Worum ging es genau?
- Sachverhalt: Ein Oldtimer wurde verkauft, der bei der Übergabe nicht verkehrstüchtig war. Der Käufer warf dem Verkäufer arglistige Täuschung vor und wollte den Kaufvertrag rückgängig machen.
Welche Rechtsfrage war entscheidend?
- Kernfrage: Kann der Käufer den Oldtimer-Kaufvertrag und einen späteren Vergleich wegen Täuschung rückgängig machen und so sein Geld zurückerhalten?
Entscheidung des Gerichts:
- Urteil im Ergebnis: Die Berufung des Klägers wurde vom Gericht als unbegründet zurückgewiesen.

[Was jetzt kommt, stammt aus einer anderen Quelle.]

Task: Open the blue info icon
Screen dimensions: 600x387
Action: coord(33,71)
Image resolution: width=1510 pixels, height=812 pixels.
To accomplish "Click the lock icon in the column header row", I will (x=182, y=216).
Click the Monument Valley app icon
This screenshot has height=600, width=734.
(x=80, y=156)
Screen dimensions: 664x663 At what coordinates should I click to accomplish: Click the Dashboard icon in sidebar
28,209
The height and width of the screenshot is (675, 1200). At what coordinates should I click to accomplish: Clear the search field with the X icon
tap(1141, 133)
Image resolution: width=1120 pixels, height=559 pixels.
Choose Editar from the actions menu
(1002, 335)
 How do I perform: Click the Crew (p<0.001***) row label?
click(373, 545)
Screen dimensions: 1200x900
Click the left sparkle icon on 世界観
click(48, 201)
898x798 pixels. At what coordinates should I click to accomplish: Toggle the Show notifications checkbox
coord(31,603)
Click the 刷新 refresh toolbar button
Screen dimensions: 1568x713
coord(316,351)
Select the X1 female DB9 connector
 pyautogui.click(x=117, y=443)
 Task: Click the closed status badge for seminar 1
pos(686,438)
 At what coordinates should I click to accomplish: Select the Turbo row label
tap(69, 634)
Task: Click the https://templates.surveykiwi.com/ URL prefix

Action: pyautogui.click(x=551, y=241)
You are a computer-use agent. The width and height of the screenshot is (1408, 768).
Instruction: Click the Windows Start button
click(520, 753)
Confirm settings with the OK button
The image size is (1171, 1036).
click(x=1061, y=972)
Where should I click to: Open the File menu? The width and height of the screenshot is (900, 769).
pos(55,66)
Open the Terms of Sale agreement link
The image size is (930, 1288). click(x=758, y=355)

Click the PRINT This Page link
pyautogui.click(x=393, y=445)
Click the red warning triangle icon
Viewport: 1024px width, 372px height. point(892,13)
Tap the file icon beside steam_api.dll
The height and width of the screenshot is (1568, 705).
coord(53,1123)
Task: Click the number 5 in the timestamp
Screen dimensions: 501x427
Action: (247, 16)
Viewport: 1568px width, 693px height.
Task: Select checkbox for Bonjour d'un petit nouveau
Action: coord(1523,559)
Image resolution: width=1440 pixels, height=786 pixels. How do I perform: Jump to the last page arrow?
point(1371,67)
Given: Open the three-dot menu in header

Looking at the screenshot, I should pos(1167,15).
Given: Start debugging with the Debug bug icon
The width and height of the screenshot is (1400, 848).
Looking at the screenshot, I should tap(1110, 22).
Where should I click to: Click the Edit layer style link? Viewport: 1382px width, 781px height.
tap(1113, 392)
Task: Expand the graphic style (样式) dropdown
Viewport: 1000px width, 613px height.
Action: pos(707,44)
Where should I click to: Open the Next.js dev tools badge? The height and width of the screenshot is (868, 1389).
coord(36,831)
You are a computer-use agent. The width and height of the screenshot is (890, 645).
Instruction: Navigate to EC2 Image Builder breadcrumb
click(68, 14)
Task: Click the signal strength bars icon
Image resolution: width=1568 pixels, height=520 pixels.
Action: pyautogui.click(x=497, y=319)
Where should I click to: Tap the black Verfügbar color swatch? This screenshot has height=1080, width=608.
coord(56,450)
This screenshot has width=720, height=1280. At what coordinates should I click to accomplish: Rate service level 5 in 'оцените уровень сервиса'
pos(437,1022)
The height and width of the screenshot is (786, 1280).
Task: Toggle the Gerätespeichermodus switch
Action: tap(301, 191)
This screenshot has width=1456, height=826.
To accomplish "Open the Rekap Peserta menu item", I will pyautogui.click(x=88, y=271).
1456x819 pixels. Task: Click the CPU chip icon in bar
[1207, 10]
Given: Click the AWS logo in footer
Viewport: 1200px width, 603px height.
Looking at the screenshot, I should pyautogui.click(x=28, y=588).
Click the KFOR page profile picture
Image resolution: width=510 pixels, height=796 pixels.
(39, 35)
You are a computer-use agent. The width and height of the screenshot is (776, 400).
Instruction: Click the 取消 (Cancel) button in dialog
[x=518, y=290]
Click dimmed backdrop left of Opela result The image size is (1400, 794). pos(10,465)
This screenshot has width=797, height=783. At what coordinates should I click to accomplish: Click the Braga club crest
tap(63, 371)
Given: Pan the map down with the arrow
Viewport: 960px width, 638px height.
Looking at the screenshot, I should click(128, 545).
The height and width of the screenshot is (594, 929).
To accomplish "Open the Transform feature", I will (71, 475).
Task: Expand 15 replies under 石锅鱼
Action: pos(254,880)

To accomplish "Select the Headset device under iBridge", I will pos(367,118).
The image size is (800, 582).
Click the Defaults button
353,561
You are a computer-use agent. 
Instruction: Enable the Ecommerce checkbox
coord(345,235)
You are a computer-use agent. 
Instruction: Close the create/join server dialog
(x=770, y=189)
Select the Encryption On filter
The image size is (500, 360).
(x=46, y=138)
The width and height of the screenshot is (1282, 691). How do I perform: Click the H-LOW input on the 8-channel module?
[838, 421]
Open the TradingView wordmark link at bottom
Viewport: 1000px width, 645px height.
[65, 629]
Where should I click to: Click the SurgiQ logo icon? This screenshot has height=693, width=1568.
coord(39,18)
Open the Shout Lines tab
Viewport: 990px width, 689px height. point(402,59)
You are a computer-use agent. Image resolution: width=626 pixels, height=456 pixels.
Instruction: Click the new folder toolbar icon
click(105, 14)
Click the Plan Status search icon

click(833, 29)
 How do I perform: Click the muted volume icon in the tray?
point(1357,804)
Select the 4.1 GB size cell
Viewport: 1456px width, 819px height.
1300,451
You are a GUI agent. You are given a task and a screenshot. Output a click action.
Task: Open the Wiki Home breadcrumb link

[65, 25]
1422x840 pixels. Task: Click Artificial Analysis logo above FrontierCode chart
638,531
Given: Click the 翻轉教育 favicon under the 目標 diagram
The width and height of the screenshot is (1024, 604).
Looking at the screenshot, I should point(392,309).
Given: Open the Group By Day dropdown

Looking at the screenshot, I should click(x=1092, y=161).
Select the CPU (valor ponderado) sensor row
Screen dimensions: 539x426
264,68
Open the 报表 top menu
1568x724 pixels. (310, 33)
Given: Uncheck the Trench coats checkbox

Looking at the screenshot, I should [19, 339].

- Zentrale Begründung: Das Gericht sah keine ausreichenden Beweise dafür, dass der Verkäufer den Käufer beim Vertragsabschluss arglistig getäuscht hatte.
- Konsequenzen für die Parteien: Der Kläger erhält sein Geld nicht zurück und muss die Kosten des Rechtsstreits tragen.
Der Fall vor Gericht
Ein gebrochenes Versprechen oder eine eiskalte Lüge – worum ging es im Kern?
Ein Liebhaber klassischer Automobile schließt 2020 einen Kaufvertrag für seinen Traum-Oldtimer. Das Fahrzeug ist zu diesem Zeitpunkt nicht fahrbereit, das ist allen klar. Der Verkäufer gibt jedoch ein zentrales Versprechen: Bis zur Übergabe im Jahr 2021 werde er den Wagen auf Vordermann bringen – fit für den TÜV und reif für ein H-Kennzeichen. Doch bei der Übergabe folgt die Ernüchterung.

Der Oldtimer ist in einem miserablen Zustand, von Verkehrstüchtigkeit keine Spur. Der enttäuschte Käufer fühlt sich betrogen. Er glaubt, das Versprechen des Verkäufers sei von Anfang an eine bewusste Täuschung gewesen, um ihn zum Kauf zu bewegen. Er erklärt die Anfechtung des Vertrags und will sein Geld zurück. Der Fall landete vor dem Oberlandesgericht Rostock, das eine entscheidende Frage klären musste: War das nur ein nicht eingehaltenes Versprechen oder eine von Anfang an geplante Arglist?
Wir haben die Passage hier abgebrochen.